The are a lot of fake coins out there going for under $100. Lots of fake Morgan’s and Peace dollars on Ebay. Plus lots of fake silver bullion coins out there as well and that includes Silver Eagles. If someone can make a fake coin for a buck or less, and sell it for $20 you can bet they are going to do it. I recently saw two fake Morgan’s. They were about VF in condition. They looked and weighed right. The only thing that gave them away was that you could pick them up with a magnet. So don’t think just because you are not going for a high priced coin you are safe. Which reminds me, I’m going to a coin show this weekend. I need to pack my magnet.
I was under the impression that it wasn't worth faking lower end coins. I guess. I should do some research in that area first. There is a lcs here next weekend I'll probably go and just look around and try to spot fakes and cleaned coins.
Basically one needs to know how an uncleaned coin looks like in all circumstances and then you have to be able to spot the sometimes minute clues the cleaned coin shows and be able to recognize/say that that is 'not right' for an uncleaned one. Just looking at examples of cleaned coins and noting the characteristics of the ones you see is not enough. You have to have much more experience with uncleaned ones to know how they look uncleaned. One needs to have a good grasp of how coins look like when they are minted, know the minting process, and then ask themselves if the 'error' they think they are seeing could happen at the mint. Basically if everyone knew that and applied it, we would never see roadkilled cents being identified as 'error' coins and the poster wanting to know what type of error and it's value.

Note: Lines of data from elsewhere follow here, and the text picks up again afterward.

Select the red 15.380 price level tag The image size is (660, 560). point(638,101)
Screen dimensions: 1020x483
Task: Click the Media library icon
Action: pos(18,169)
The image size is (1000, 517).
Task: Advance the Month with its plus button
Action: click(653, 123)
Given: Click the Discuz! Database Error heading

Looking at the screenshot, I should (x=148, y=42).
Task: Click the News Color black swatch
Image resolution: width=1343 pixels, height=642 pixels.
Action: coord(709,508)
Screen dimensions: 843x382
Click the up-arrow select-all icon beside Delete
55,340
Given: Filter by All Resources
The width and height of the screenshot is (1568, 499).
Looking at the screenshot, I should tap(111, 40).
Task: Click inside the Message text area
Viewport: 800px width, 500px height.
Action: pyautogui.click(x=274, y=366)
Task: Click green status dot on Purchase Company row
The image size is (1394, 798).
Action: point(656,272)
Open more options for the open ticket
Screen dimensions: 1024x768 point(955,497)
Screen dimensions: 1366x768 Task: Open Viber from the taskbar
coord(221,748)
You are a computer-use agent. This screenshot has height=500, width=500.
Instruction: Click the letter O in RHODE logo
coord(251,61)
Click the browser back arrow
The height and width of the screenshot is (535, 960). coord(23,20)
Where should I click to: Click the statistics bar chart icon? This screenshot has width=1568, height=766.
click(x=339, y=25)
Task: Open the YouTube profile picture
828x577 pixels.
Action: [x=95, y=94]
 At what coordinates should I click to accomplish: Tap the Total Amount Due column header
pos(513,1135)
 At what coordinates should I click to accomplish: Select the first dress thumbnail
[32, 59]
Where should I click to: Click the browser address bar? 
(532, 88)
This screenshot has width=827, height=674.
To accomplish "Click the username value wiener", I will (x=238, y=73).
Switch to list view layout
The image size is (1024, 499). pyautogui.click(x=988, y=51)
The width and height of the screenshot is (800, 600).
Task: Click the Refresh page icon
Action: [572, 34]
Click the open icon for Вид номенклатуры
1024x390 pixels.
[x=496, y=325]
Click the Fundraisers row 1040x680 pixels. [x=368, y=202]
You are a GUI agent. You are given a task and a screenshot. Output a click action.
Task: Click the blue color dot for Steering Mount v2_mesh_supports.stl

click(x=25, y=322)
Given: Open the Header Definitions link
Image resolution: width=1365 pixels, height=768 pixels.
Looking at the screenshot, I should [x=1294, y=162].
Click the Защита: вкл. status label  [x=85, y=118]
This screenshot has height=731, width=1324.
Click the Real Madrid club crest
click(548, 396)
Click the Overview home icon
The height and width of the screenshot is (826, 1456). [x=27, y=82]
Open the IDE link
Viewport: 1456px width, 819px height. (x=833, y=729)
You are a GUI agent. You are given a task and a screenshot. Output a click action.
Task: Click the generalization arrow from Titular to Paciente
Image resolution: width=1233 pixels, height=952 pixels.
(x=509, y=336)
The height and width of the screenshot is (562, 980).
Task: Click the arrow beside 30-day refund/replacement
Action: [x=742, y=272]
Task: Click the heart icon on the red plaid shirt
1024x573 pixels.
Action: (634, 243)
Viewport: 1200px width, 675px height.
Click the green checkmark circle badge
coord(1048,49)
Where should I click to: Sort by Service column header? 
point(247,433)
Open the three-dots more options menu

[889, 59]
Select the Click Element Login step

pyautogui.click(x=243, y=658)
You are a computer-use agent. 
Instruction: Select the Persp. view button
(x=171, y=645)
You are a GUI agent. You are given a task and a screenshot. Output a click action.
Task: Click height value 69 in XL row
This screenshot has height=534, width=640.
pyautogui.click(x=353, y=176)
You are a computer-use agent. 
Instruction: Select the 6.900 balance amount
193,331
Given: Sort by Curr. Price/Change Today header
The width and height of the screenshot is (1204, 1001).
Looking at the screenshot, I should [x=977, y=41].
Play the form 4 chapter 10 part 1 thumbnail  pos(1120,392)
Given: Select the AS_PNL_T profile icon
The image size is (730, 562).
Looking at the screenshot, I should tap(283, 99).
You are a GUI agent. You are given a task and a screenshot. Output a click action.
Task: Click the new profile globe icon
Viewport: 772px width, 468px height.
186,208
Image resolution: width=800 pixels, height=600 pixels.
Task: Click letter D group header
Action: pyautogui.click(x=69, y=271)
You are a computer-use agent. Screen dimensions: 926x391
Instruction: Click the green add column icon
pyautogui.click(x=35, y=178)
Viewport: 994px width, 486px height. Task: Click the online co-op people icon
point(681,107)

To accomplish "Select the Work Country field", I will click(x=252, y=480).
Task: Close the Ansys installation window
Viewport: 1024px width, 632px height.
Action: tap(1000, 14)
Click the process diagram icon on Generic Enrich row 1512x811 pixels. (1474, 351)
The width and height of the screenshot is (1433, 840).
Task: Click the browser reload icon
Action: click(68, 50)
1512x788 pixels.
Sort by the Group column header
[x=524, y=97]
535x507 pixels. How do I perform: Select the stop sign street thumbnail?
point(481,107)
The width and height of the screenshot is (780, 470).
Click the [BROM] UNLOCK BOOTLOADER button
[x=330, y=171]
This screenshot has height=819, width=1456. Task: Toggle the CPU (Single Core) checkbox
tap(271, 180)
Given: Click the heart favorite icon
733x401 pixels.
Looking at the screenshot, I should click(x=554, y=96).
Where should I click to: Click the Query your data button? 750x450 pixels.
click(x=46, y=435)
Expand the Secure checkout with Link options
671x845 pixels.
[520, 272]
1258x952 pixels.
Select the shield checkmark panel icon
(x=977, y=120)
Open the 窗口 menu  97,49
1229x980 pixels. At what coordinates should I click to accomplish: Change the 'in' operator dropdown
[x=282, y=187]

For my part I bought Peace Dollars (low end) knowing in advance I'd get some cleaned ones in the lot. I sent them in to be graded and I received some cleaned coins and some original coins back from the grading service (1). After having a couple of dozen examples at my disposal I began examining them to learn the differences in the surfaces - you can cover the labels and test yourself. This along with speaking with helpful dealers has allowed me to cover some good ground. I'm very new at this but I'm getting burned with cleaned coins quite a bit less. I might be rejecting coins that aren't cleaned but I don't need to spend the money anyways - no loss. View grading fees, bad purchases, and such as just the cost of admission and as a learning opportunity. NOTES ----------------------------------------------------------------------- 1: ANACS - because they charge about $10 per coin if you get them during a seasonal special.
And sometimes even the guy you are buying from may to unaware he is selling a fake. Recently a jeweler in Canada walked into a Bank of Canada and bought a 1 oz gold bar minted by the Royal Canadian Mint. The bar was still in its package from the mint. He walks back across the street to his jewelry store, takes the bar out of the package and puts it in his roller to flatten it out. Immediately we realized something was very wrong. It turned out it was a tungsten bar with a heavy gold plate on it. Well you can just imagine what happened when he walked back across the street to the bank to inform them they had just sold him a fake. So now there is a big investigation going on. But you have to wonder just how many of those fake bars were sold to dealers for resale. There was a guy on ebay selling one ounce bars from the Perth Mint. He offered a full guarantee and refund on the bars, unless you removed it from the package. Well just how can you tell if the bar is real or not unless you remove it from the package!! The whole thing just makes one want to quit collecting coins and start collecting stamps!!! So the way I cope is I don't buy any high grade, high value coins unless they have been graded and slabbed by one of the big 4 grading companies. I prefer to buy PCGS, but I send my coins into ANACS because it is a much better value.
If you're committed to "Buy Low, ..." why not? I buy sheets at below face and use them to make "travel covers", such as including a "statehood" stamp from each state the train travels through. It's a cool memento! And with today's color inkjet and xerographic printers, custom-made cachets are a breeze. The toughest part is getting legible cancellations.